The Case for Rust (in the base system)

ralphbsz said:
and your code is likely to be lightyears faster.
Click to expand...
My inner Monk has the urge to slap you with a large trout.

As for evil stack voodoo, just check what alloca() can do. That is a huge problem.
The main problem with these languages and the checks is that they are based on the old model of compilation with object files as a product, or even assembly files. Languages like (object) pascal will also produce .unit files, containing a lot more information. FPC can inline functions from other units, without seeing the source code. Same for templates. It would be easy to add a "won't escape" attribute, so the compiler could at compile time check all called methods if something can escape (and maybe even where to). C/C++ don't do that. It can't.
 
ralphbsz said:
And in many cases, array bounds checking (and many similar checks, like refcounts) can be elided by the compiler. For example, if you write this code:
Code: 
int a[20];
for (int i=3; i<17; ++i)
    a[i] = ...;
the compiler doesn't have check that i is within range, because it's obvious. And even if it had to check (for example because the bounds 3 and 17 were passed in as arguments), common subexpression elimination might have moved the check before the loop, and it's a very fast register comparison. So trying to optimize by removing checks is nearly always false economy.
Click to expand...

But is there a real-world compiler that would insert array bounds checking normally and optimize it out in this case?

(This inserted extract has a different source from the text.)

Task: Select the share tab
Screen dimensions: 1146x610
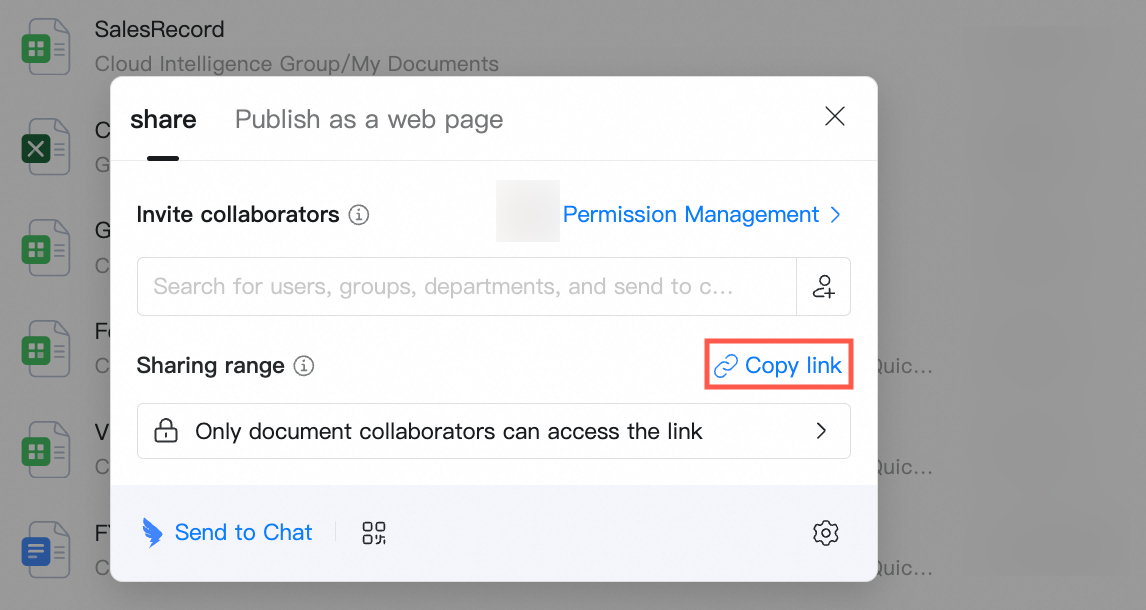Action: (163, 119)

I suppose even a C compiler could be this smart even though C doesn't have array bounds checking. If you were to manually write a bounds check into the loop body the compiler could be smart enough to optimize that out as dead code. But to my knowledge no such compiler exist for this particular case where the array size is given in a stack allocation of the array.
 
cracauer@ said:
In Lisp you promise the compiler explicitly that a variable (or parts thereof) won't leak. If you made an untrue promise you get a hard to debug memory error.
Click to expand...
I thought at least some GC languages use the stack as a cache or "nursery" and move live objects from it at the time of GC. I think Chicken Scheme uses Henry Baker's "Cheney on the M.T.A." allocation scheme, where everything is allocated on the stack and when the stack runs out, all the live objects are copied out.
 
Some Rust versioning bashing:

RustLang’s Semantic Versioning Still Breaks Too Many Apps

"someone running a project based on these crates in the survey would experience a breaking change once every 10 days"

thenewstack.io

RustLang's Semantic Versioning Still Breaks Too Many Apps

In an environment of automated builds, incorrectly versioned packages build can wreak havoc, one Rust dev notes on the Changelog podcast.
thenewstack.io thenewstack.io
 
I'd like to suggest some easy reference points wether it is a good idea to add language X to base or kernel. We don't need to argue all the points again if that has already happened elsewhere.
  • Is the language used in embedded systems?
  • Is the language used in medical applications?
  • Is the language used in avionics?
I weant a kernel fit for all these points. I want a userland fit for all these points. And I don't want to argue the points already argued by these areas again and again.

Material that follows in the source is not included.